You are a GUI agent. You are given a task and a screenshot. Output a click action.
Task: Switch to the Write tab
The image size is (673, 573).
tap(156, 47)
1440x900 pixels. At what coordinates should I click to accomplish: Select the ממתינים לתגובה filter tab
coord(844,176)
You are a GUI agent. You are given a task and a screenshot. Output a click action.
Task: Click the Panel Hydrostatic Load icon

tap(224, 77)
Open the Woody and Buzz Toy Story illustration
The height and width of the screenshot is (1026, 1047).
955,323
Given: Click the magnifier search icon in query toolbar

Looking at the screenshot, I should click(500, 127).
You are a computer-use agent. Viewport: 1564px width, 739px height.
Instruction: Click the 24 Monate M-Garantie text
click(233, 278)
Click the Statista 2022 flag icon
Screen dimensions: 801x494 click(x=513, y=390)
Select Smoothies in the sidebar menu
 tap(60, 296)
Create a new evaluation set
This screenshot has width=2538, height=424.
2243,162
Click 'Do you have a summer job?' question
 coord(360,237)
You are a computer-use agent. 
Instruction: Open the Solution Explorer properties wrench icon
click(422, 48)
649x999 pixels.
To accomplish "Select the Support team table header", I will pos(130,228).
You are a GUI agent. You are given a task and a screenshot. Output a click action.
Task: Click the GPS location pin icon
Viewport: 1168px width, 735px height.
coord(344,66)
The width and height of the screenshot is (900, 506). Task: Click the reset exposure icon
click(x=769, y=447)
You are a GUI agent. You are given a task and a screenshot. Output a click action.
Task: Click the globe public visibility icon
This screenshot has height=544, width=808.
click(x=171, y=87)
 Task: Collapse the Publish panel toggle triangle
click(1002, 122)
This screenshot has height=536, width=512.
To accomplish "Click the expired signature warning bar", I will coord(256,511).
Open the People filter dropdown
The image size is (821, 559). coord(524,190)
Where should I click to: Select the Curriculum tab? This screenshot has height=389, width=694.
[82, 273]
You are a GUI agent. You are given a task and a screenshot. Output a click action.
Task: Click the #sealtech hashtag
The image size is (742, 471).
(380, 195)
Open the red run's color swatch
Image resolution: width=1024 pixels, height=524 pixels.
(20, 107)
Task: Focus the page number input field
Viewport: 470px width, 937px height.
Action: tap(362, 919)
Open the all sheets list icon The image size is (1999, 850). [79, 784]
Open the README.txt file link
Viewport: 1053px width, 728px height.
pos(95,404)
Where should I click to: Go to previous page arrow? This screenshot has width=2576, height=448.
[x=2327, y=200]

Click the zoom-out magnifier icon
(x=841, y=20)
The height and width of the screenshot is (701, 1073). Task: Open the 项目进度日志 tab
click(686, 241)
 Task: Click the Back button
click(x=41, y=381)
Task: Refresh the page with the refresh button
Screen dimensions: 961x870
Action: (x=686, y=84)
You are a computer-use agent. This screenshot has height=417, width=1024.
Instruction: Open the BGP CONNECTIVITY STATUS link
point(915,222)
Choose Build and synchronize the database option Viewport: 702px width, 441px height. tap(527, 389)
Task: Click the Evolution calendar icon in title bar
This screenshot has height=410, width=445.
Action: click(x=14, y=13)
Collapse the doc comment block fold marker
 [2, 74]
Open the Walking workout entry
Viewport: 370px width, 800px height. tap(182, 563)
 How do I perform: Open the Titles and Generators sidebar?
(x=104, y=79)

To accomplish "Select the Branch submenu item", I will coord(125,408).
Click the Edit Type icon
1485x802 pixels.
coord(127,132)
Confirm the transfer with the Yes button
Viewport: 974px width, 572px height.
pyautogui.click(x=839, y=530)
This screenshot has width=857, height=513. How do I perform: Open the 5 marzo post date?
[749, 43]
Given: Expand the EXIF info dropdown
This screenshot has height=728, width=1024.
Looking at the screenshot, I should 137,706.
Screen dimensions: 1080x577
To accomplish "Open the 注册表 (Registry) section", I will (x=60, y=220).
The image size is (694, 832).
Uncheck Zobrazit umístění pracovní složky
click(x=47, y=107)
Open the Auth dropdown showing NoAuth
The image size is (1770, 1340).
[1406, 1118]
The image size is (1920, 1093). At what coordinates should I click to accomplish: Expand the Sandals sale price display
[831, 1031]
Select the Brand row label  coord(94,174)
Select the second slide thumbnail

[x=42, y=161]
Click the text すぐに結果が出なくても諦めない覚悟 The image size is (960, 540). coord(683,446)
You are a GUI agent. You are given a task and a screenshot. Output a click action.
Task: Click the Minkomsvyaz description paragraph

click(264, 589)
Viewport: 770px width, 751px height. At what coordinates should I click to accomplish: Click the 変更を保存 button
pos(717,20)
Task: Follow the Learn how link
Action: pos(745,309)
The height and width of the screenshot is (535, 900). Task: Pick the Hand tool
=-=-=
● WHAT IS NEEDED
Pick from the records each line that contains the word "computer" and show it.

● RESULT FOR THIS TASK
You are a computer-use agent. Viewport: 1564px width, 739px height.
You are a computer-use agent. 
You are a computer-use agent. This screenshot has height=417, width=1024.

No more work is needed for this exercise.